Entscheidungsstichwort (Thema)

Zu den Voraussetzungen für die Anerkennung einer Covid-19 Infektion als Arbeitsunfall

 

Tenor

1. Die Klage wird abgewiesen.

2. Außergerichtliche Kosten sind nicht zu erstatten.

 

Tatbestand

Die Beteiligten streiten darüber, ob eine Infektion mit dem Corona-Virus SARS-CoV-2 (nachfolgend: Covid-19-Virus) als Arbeitsunfall anzuerkennen ist.

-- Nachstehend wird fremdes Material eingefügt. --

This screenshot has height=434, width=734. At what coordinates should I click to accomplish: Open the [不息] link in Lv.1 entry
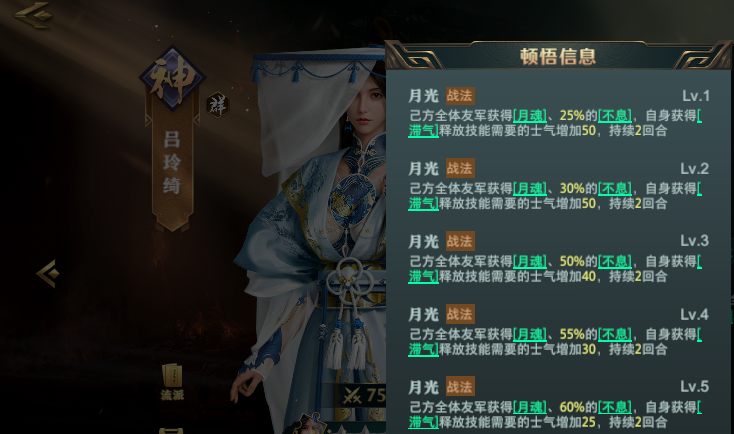615,116
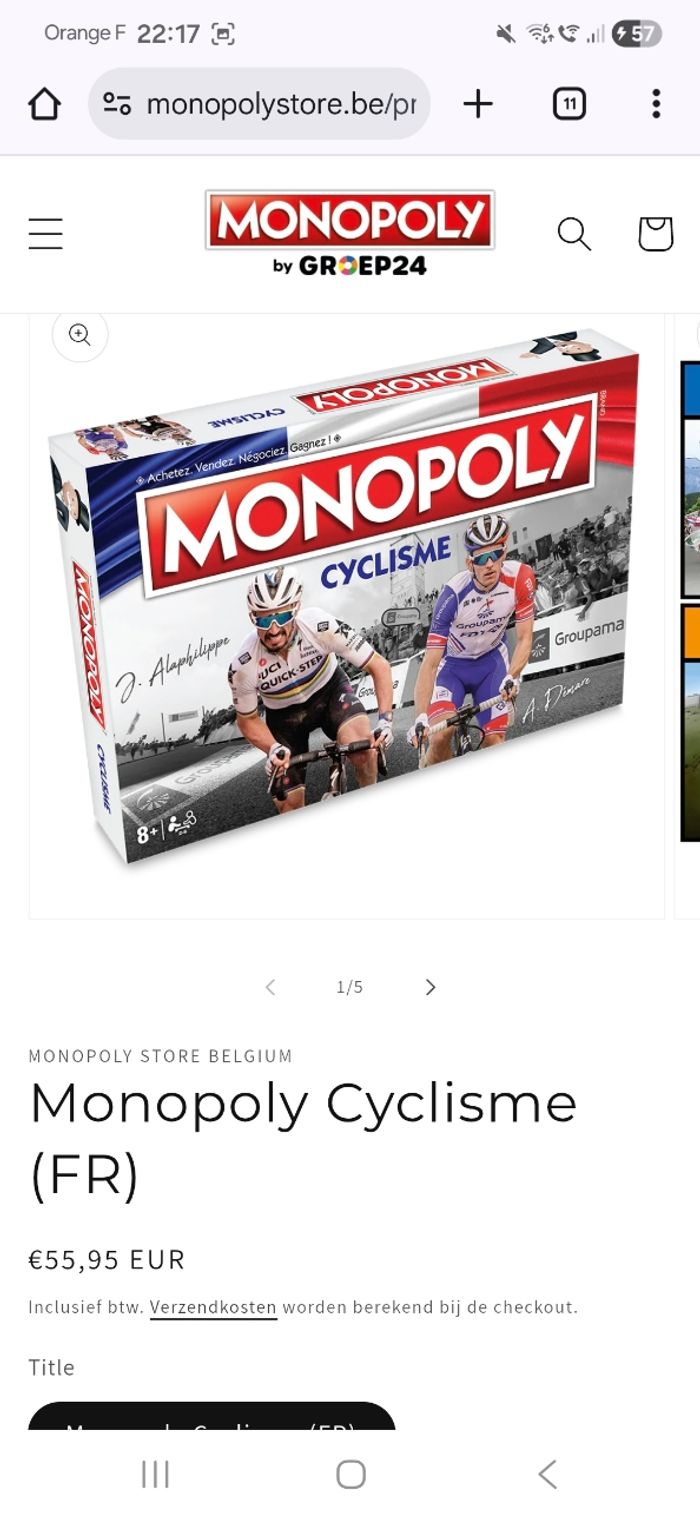Viewport: 700px width, 1517px height.
Task: Click the Monopoly by Groep24 logo
Action: 350,233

Der … geborene Kläger ist als Montierer in der Maschinenbau- und Betriebstechnik der M. AG beschäftigt. Am 13.10.2021 teilte die für den Kläger zuständige Krankenkasse AOK B. der Beklagten mit, sie gehe davon aus, dass der Kläger wegen den Folgen eines Arbeitsunfalles erkrankt sei; der Unfalltag sei der 13.10.2020 gewesen, der Kläger sei an diesem Tag an Covid-19 erkrankt. Die Infektion sei während der Arbeit erfolgt. Vom 8.3.2021 bis 4.10.2021 habe der Kläger Krankengeld bezogen. Die Annahme beruhte auf den Angaben des Klägers, der gegenüber der AOK in einem Fragebogen am 7.10.2021 erklärte, er habe auf der Arbeit Kontakt zu einer Indexperson gehabt; innerhalb des Betriebes habe es nachweislich eine größere Anzahl von an Covid-19 erkrankten Personen gegeben.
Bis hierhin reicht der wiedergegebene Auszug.